Kendall notes in his preface: “Of the twelve illustrations accompanying this work...the greater number were drawn on the spot by the artist. So far as regards the general configuration of the ground, fidelity of the landscape, and correctness of the works and buildings introduced, they may be strictly relied upon. Every reader must be aware of the impossibility, in painting a battle scene, of giving more than one feature or principal incident of the strife. The artist has ever chosen what he deemed the more interesting as well as exciting points of each combat.... In the present series of illustrations the greatest care has been taken to avoid inaccuracies.” Kendall drew on “the official reports of the different commanders and their subordinates” for the text, but “was present at many of the battles” and “personally examined the ground on which all save that of Buena Vista were fought.”

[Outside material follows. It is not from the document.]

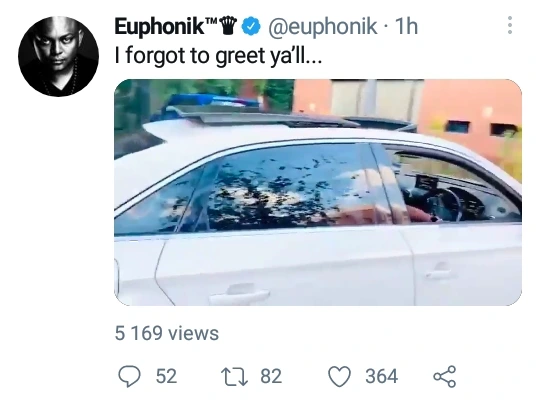Click the 364 likes count
This screenshot has width=540, height=406.
[382, 376]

The work was published by D. Appleton in New York and Philadelphia, but the lithographs were produced in Paris. Both Kendall and Nebel felt that the Paris lithographers alone were qualified to produce their images, and they both spent some time in Europe overseeing the production of the work, for which they shared all the costs. Although Kendall became quite impatient with Nebel for various reasons, their choice of lithographer proved to be inspired. As Sandweiss, et al. observe: “The firm in question was that of Rose-Joseph Lemercier, and Kendall could hardly have chosen a better artisan for his efforts. Lemercier was an innovative technician who had developed a number of new processes, including a method of obtaining delicate shadings by spreading powdered crayon on a stone that had been slightly warmed. By the early 1840s his firm was the center for experimentation among a number of painters who sought to achieve a new range of painterly effects through the medium of lithography. Looking at the prints from Kendall’s volume today, one is struck by the soft ink washes and delicate tonal areas that underlie the watercolor. Highlights seem to have been either reserved with a waxen substance...or carefully scraped into the surface of the stone to yield understated areas of support for the hand coloring” (p. 36). Although Kendall farmed out the work to colorists in England, France, Belgium, and Germany, “the coloring in all the copies of the prints that have been examined is uniform in technique and masterly in its effects” (p. 37). As Tyler observes, “The result was similar to that achieved by aquatint, which by the time Kendall and Nebel began work on this portfolio was a vanishing art because lithography offered a simpler and aesthetically competitive alternative.” In any case, the result is twelve superb lithographs.
An article on Kendall in the December 1965 issue of American Legion Magazine notes that “few [copies of this work] were printed, and some destroyed in a fire at the Picayune” (Tom Mahoney, “Our First Great War Correspondent”). According to Kendall, however, four months after publication, he had sold nearly a hundred copies at full price, which would seem to belie the book lore that his copies were burned (Sandweiss, et al., p. 38).